-- start Given entries --

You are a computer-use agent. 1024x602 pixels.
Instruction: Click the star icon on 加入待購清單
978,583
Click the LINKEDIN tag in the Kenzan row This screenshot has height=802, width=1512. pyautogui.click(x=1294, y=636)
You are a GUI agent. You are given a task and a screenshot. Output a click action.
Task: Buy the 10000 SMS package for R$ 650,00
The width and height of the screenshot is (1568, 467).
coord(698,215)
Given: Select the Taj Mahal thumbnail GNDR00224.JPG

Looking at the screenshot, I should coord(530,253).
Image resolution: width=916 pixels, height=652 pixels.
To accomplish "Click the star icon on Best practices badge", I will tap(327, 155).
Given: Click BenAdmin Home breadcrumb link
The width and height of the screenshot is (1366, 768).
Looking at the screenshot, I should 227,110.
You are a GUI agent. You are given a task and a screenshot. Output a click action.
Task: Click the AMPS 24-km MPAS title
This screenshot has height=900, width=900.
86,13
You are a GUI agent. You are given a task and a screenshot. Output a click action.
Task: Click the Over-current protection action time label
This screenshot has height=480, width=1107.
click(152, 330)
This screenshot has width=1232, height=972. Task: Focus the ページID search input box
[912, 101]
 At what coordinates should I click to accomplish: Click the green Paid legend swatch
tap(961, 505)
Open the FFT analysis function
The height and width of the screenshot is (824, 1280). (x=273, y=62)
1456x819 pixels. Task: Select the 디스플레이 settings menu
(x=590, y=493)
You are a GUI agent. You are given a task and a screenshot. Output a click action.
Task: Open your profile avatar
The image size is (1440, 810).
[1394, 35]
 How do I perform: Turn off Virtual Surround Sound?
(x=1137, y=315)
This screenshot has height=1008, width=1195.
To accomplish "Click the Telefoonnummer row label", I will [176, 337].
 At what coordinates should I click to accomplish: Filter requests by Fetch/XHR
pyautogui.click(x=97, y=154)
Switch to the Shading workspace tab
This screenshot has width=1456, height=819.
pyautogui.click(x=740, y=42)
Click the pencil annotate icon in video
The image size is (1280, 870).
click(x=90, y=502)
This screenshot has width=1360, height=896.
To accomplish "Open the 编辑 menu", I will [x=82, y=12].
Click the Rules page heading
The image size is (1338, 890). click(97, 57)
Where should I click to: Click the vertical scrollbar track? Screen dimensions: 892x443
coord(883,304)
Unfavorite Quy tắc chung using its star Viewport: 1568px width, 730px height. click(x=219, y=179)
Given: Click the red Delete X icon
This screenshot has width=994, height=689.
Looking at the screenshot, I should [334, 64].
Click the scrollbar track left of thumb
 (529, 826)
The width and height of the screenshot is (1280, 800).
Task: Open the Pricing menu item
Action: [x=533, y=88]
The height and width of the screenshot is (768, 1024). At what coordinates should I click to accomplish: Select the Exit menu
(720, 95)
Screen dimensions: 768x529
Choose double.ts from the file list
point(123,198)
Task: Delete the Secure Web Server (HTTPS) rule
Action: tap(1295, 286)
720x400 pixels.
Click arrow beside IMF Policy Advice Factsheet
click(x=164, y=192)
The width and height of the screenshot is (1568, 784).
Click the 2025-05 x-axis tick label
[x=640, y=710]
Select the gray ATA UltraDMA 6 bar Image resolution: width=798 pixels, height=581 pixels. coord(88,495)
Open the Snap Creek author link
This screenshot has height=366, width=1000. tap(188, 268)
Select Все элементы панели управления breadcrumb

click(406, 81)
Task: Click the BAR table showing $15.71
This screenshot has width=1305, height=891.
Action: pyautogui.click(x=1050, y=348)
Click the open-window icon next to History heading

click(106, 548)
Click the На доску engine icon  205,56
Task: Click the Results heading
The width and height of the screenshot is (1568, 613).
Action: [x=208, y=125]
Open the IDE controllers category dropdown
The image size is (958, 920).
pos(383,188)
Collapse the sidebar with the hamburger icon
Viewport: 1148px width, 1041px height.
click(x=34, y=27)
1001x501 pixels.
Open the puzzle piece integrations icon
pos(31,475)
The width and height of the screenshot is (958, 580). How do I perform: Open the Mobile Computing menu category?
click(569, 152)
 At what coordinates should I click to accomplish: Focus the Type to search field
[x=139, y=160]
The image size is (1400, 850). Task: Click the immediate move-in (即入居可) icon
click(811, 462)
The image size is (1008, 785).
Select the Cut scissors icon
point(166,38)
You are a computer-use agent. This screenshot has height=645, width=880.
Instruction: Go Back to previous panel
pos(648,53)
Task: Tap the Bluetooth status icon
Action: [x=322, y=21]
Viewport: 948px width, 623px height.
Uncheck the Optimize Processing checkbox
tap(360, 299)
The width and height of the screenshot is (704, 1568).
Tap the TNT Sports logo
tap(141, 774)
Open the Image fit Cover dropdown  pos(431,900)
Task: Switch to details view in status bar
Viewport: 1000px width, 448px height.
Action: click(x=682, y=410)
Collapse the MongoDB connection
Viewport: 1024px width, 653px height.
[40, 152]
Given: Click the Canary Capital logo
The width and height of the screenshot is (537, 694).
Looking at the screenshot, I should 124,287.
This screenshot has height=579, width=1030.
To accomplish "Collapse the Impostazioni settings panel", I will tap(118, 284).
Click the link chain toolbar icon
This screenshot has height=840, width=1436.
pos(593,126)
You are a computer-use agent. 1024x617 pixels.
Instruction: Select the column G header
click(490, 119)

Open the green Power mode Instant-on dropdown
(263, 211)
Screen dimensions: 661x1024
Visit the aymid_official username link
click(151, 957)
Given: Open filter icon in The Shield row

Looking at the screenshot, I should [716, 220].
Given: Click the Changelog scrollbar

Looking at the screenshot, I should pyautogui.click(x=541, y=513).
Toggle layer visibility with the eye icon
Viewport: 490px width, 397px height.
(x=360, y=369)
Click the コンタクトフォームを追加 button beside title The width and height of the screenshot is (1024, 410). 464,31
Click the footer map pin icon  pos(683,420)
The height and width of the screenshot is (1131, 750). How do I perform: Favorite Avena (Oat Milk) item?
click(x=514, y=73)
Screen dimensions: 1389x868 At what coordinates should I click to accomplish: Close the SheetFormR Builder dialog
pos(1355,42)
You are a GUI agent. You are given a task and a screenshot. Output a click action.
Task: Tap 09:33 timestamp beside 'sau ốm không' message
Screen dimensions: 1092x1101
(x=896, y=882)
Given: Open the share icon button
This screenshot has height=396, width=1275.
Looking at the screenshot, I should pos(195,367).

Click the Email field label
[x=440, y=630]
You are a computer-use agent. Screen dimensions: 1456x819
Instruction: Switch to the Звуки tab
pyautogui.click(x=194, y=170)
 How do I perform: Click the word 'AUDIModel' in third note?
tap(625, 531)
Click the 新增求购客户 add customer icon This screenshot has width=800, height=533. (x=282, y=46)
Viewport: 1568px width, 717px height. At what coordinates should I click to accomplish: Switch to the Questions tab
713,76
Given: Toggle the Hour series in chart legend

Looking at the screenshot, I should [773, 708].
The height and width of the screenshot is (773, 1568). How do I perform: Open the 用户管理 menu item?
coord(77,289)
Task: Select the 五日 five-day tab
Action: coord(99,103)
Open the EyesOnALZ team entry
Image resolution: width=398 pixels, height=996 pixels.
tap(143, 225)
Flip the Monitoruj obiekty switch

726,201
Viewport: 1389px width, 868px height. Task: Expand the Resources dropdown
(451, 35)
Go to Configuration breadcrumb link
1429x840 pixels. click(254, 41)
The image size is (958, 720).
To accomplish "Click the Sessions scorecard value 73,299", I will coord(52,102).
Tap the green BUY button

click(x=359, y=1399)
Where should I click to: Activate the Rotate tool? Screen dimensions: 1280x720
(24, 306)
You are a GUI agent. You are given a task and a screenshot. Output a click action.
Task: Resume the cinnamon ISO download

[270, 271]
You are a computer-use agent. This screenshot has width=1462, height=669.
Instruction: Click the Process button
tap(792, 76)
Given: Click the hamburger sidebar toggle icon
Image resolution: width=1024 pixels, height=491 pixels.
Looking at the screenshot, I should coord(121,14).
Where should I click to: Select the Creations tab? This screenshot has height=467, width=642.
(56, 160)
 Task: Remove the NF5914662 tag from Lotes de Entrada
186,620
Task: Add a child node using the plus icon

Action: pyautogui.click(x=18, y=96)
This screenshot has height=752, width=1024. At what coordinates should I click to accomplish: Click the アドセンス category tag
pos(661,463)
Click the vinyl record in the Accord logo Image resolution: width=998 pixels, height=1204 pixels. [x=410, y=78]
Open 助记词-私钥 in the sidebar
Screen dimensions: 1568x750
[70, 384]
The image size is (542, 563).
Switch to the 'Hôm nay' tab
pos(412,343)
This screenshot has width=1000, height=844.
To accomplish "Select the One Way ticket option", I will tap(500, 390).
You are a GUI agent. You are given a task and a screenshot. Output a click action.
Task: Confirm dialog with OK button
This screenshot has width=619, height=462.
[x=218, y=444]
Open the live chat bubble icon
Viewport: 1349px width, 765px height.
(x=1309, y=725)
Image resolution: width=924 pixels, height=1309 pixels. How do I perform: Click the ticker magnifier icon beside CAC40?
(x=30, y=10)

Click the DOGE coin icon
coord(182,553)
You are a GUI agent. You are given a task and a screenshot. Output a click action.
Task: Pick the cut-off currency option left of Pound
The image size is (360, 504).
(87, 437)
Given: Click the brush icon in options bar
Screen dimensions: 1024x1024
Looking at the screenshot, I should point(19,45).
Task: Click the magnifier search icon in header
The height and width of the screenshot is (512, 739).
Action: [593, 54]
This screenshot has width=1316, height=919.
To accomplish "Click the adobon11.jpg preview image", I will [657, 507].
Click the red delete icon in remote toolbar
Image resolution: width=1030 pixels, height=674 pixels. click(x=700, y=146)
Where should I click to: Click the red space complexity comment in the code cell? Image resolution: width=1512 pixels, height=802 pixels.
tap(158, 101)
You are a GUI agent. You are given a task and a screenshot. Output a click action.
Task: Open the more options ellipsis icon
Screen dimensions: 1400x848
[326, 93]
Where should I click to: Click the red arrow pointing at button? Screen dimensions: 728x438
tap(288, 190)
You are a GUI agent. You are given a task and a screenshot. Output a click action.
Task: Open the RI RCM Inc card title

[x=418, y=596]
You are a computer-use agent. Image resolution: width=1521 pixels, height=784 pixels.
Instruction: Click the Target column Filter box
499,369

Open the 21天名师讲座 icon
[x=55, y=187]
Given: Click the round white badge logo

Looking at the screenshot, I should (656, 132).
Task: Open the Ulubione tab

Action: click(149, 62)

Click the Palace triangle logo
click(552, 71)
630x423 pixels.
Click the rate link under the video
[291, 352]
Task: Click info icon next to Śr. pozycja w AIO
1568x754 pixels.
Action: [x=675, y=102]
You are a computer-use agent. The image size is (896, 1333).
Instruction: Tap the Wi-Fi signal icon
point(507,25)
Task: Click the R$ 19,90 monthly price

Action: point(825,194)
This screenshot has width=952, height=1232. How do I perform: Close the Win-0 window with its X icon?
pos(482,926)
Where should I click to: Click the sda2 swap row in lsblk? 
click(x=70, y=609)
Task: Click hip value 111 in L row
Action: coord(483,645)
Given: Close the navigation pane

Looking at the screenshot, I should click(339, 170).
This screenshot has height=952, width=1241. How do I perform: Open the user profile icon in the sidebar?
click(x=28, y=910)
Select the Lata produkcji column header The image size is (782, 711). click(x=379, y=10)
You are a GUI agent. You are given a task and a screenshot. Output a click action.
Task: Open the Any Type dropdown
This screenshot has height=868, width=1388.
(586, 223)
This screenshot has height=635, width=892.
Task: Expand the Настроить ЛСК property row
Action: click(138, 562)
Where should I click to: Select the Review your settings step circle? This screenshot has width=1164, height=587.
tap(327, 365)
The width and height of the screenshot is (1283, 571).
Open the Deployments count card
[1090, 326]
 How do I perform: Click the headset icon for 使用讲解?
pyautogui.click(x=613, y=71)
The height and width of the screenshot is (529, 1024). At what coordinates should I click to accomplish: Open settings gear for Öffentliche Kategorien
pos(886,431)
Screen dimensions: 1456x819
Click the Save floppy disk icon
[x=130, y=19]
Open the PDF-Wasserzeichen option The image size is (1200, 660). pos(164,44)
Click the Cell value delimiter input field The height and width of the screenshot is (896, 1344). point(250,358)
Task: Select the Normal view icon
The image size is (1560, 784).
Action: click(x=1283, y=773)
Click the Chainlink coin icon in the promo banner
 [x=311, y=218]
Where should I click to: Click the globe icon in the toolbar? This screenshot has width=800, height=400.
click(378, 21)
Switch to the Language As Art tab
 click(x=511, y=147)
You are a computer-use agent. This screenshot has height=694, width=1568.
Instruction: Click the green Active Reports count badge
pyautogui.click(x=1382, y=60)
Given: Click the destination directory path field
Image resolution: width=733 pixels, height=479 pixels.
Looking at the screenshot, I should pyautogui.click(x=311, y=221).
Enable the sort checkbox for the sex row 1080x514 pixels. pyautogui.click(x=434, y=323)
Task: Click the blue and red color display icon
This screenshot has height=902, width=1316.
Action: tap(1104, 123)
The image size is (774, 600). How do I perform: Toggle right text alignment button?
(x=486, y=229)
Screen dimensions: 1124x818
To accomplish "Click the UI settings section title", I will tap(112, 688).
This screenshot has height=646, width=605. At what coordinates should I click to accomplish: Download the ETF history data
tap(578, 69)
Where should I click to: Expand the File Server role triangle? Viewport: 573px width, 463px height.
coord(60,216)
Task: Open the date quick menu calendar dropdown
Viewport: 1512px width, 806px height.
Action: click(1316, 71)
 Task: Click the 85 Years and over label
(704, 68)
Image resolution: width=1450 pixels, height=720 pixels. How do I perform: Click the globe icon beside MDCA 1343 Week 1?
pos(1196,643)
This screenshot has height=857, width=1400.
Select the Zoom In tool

-- end Given entries --

→ **Exercise**: Rewrite the lines from the one with "Task: Click the 85 Years and over label" up to and including the last line of the records, substituting "Zoom Out" for "Zoom In" and leaving everything else unchanged.

→ **Response for this exercise**:
 Task: Click the 85 Years and over label
(704, 68)
Image resolution: width=1450 pixels, height=720 pixels. How do I perform: Click the globe icon beside MDCA 1343 Week 1?
pos(1196,643)
This screenshot has height=857, width=1400.
Select the Zoom Out tool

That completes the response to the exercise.